SECTION 7: From the Prairie Garden we head across the lawn to the Cutting Garden. As spring bulbs give way to summer annuals this becomes a guaranteed spot to find something aflutter. Flowers are planted here in groupings, which makes them more easily located by butterflies and other pollinators that depend on particular species of plant. Clumps of zinnias offer bright colors and wide landing pads, attracting many butterflies for our list most weeks through summer.

SECTION 8: We head into the Herb Garden and always look for black swallowtail caterpillars (Papilio polyxenes) which find the dill plants as tasty as we do as the season progresses.

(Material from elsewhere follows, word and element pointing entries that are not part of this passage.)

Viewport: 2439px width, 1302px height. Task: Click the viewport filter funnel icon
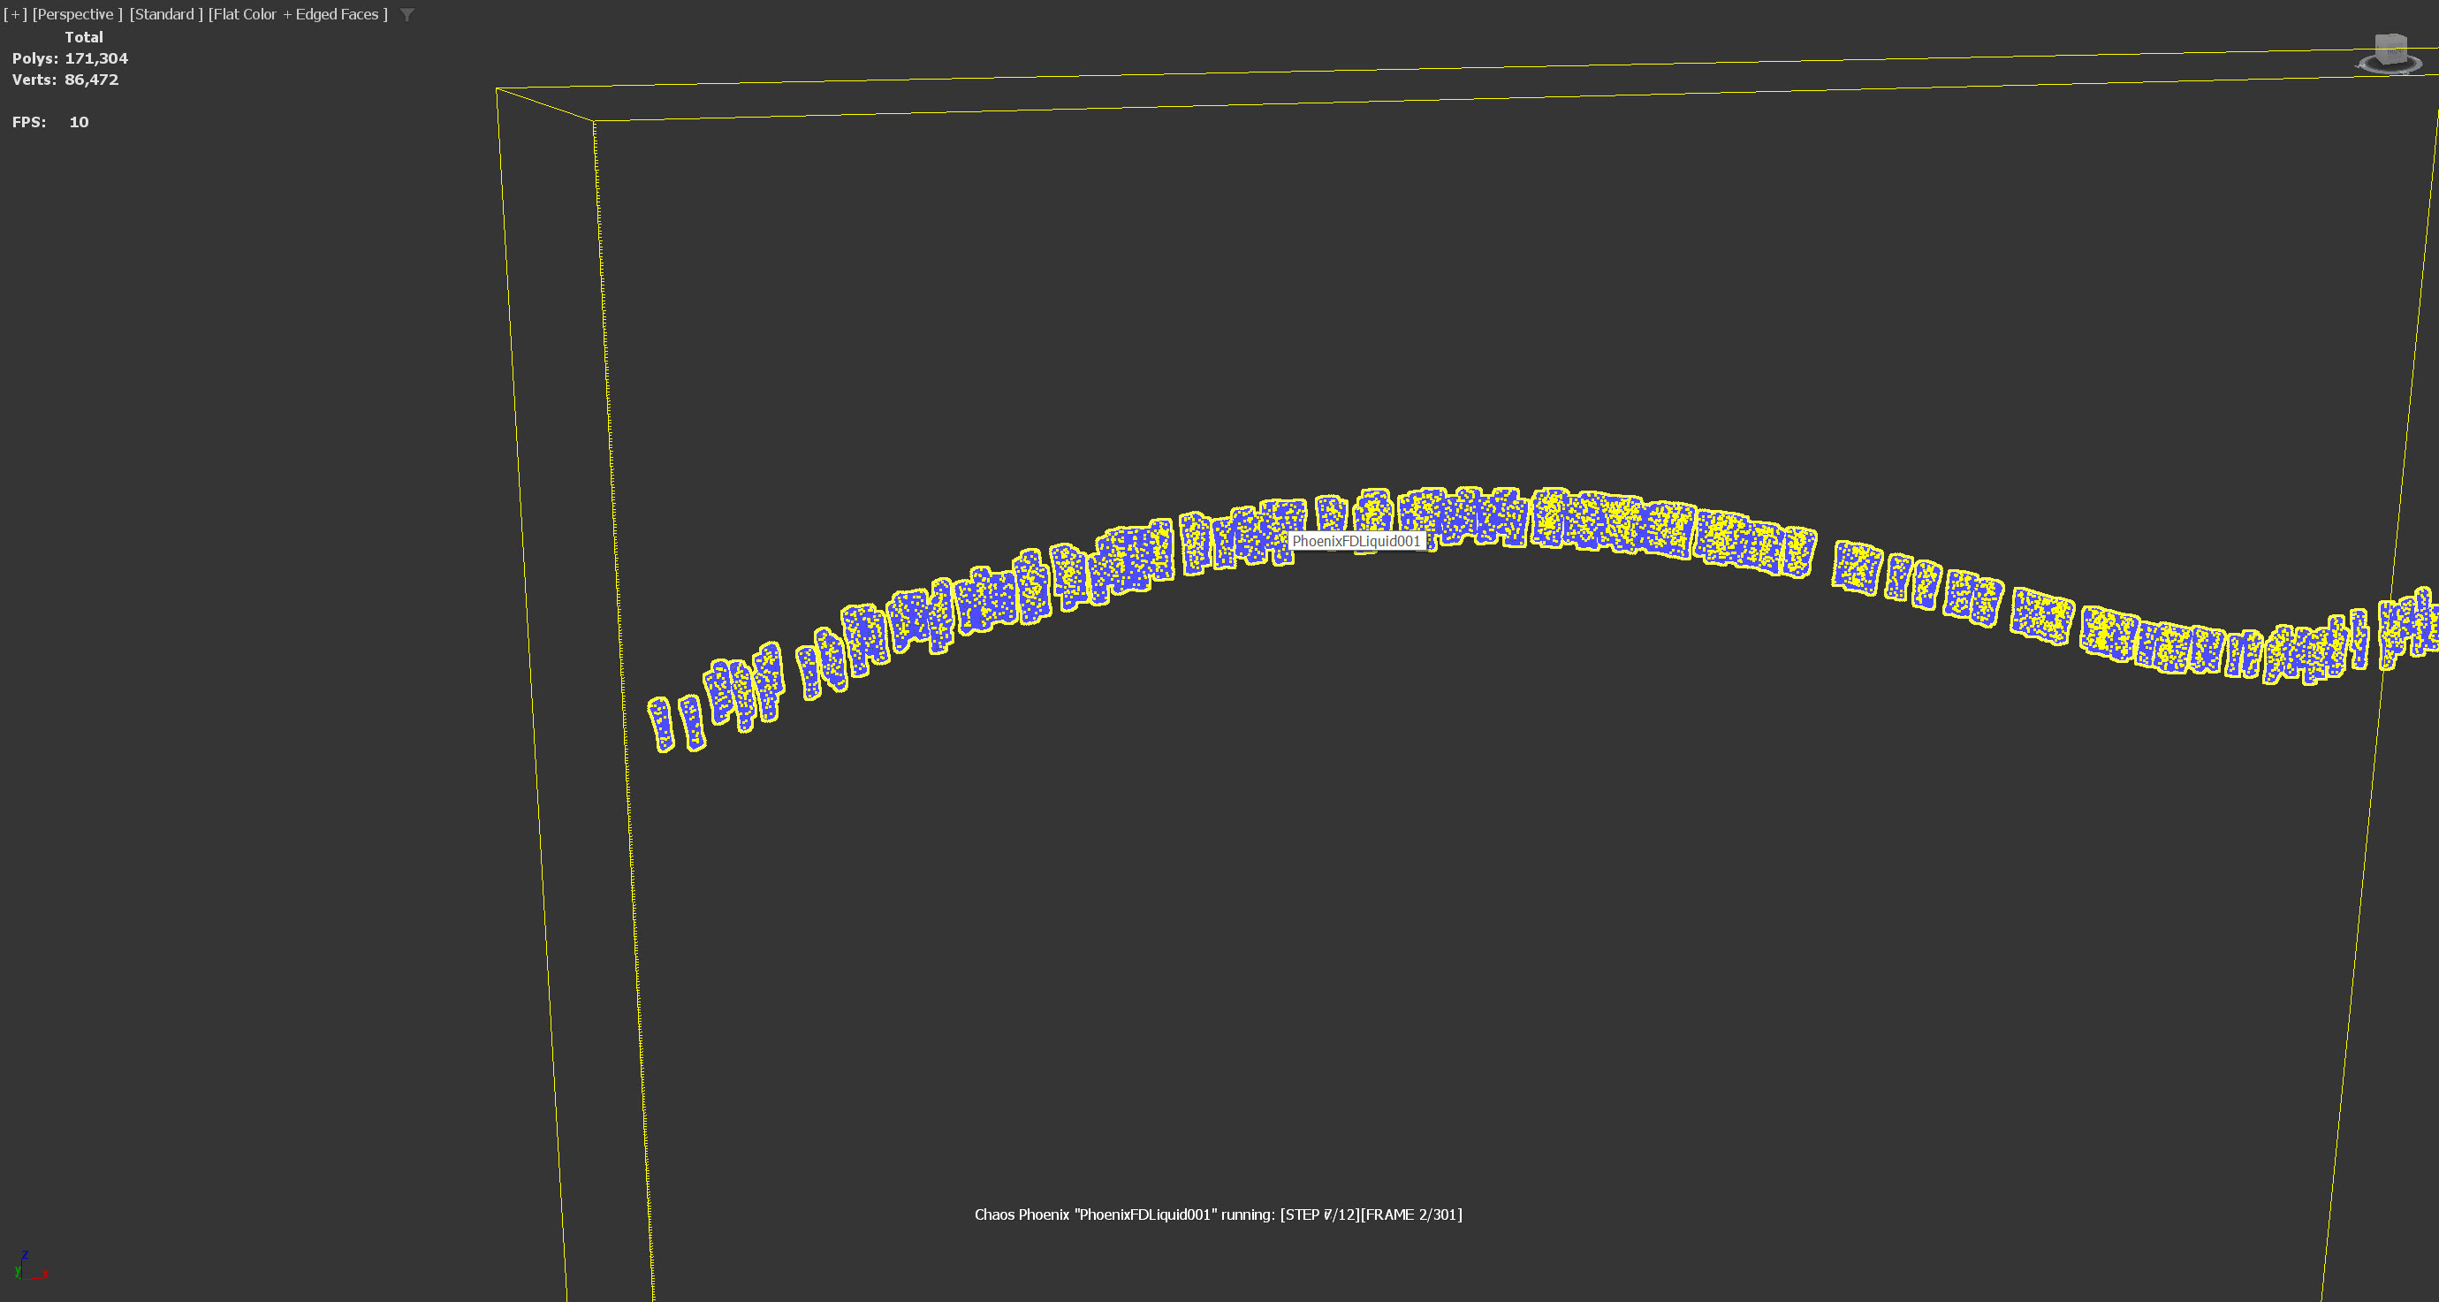pyautogui.click(x=407, y=14)
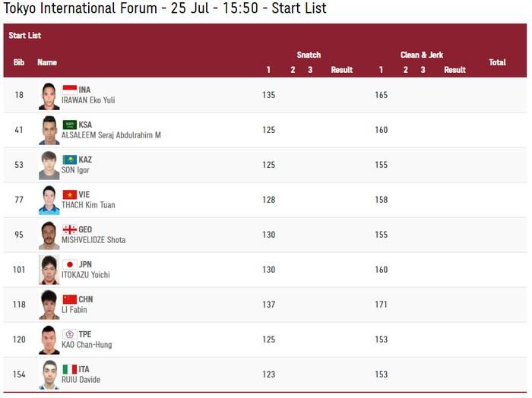Click the Total column header
The width and height of the screenshot is (532, 398).
[497, 62]
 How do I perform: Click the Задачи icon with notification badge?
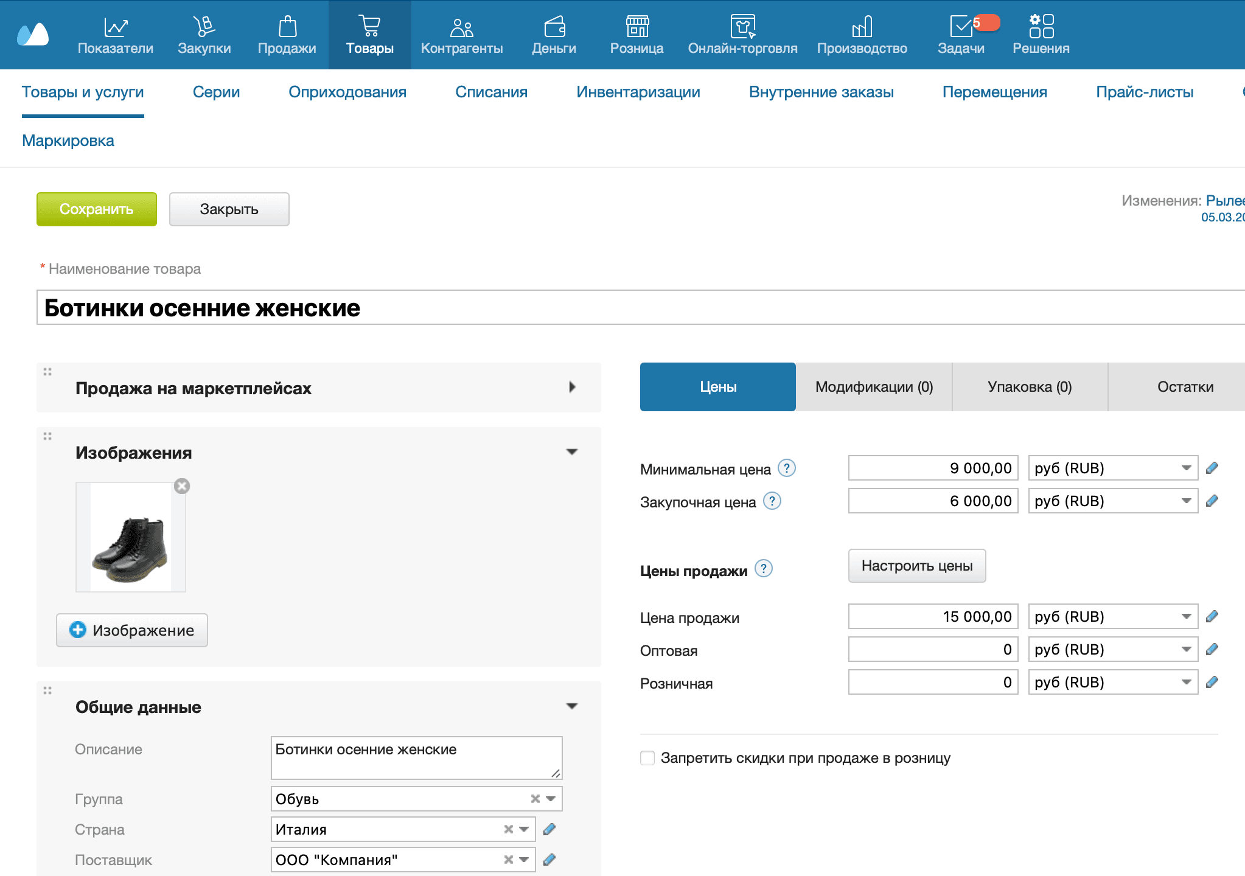pyautogui.click(x=961, y=26)
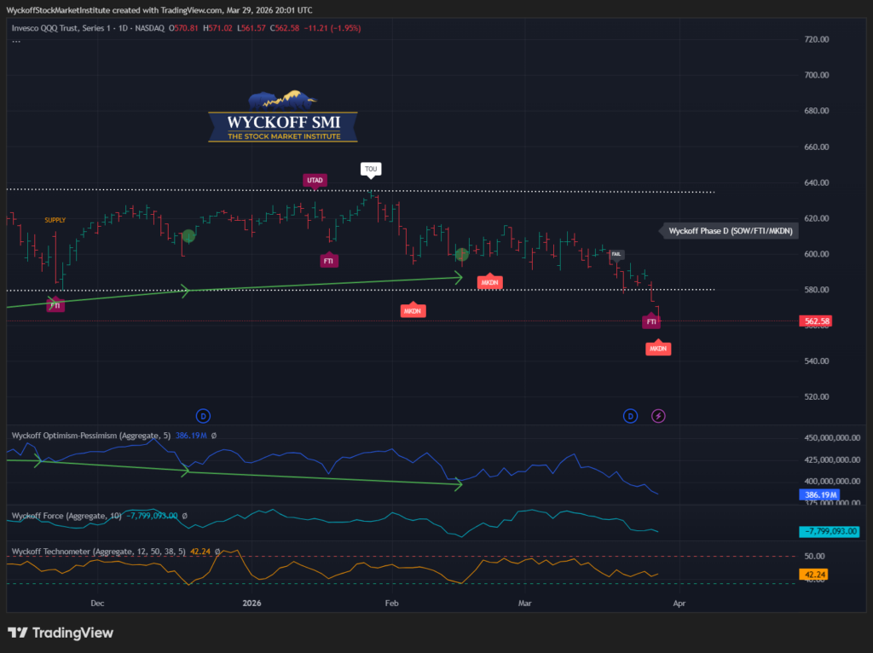Select the white TOU callout marker
The image size is (873, 653).
371,169
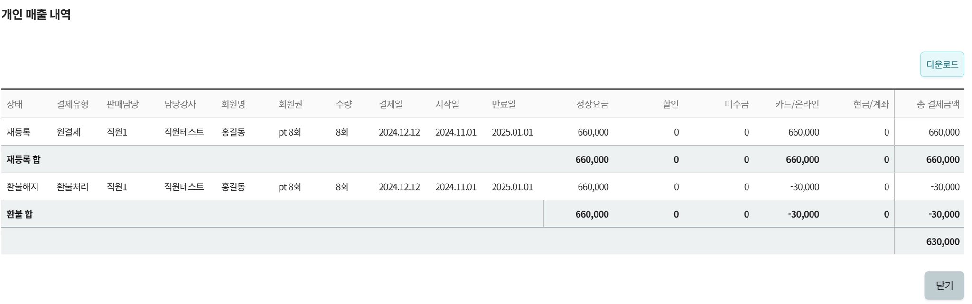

A little wood satyr butterfly. (Joe Baldwin)

SECTION 9: We make our way past field and forest edge and head onto the Spring Run Trail. The dappled sunlight and mixed vegetation give us the opportunity to search for butterflies such as the little wood satyr (Megisto cymela), a species we might not find elsewhere in the gardens.

SECTIONS 10-14: From Spring Run Trail we head over to the Sisters’ Garden and then up the Brookwood Trail, ending up back at Innis House. Along the way we pass a variety of native and cultivated plants that give rise and fall to butterfly hotspots throughout the monitoring season.
By the time the season ends in October the flowers have disappeared and so have the butterflies. Many of them find winter homes in leaf litter and on plant stems. Others fly off to warmer destinations.

The large stack of pages that detail our findings for the year is sent to be compiled with the state butterfly data. Copies are kept on file at Inniswood. They provide us with insight into how weather and changes in floral offerings impact butterflies, and fuel our anticipation for another year in search of butterflies.